### [DATA TO EXAMINE]
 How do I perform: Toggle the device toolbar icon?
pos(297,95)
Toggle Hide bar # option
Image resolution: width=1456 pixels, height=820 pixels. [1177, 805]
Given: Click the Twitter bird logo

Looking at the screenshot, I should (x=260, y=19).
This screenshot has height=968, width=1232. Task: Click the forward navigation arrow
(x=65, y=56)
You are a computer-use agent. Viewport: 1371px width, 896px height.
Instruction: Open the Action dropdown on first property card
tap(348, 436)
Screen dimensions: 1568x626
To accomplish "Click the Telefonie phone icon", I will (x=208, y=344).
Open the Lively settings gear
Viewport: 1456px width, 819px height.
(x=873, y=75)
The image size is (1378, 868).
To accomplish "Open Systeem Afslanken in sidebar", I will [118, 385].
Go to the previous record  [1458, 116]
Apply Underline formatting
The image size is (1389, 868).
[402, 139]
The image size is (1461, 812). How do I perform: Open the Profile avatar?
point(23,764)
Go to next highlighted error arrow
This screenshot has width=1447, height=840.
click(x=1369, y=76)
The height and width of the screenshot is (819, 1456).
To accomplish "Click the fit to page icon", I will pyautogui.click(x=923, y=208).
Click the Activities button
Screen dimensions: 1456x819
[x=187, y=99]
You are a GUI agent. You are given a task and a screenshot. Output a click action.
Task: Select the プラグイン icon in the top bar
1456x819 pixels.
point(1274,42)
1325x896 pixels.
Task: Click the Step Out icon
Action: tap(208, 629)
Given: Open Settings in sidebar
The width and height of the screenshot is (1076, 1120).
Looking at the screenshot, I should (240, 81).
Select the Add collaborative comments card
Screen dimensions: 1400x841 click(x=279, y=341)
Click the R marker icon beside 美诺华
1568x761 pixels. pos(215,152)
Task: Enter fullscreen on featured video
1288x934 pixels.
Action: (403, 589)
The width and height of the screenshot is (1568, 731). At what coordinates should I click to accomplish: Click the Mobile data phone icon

### [YOUR GOAL]
Whenever a line above includes "sidebar", copy it in full.

### [ANSWER SECTION]
To accomplish "Open Systeem Afslanken in sidebar", I will [118, 385].
Given: Open Settings in sidebar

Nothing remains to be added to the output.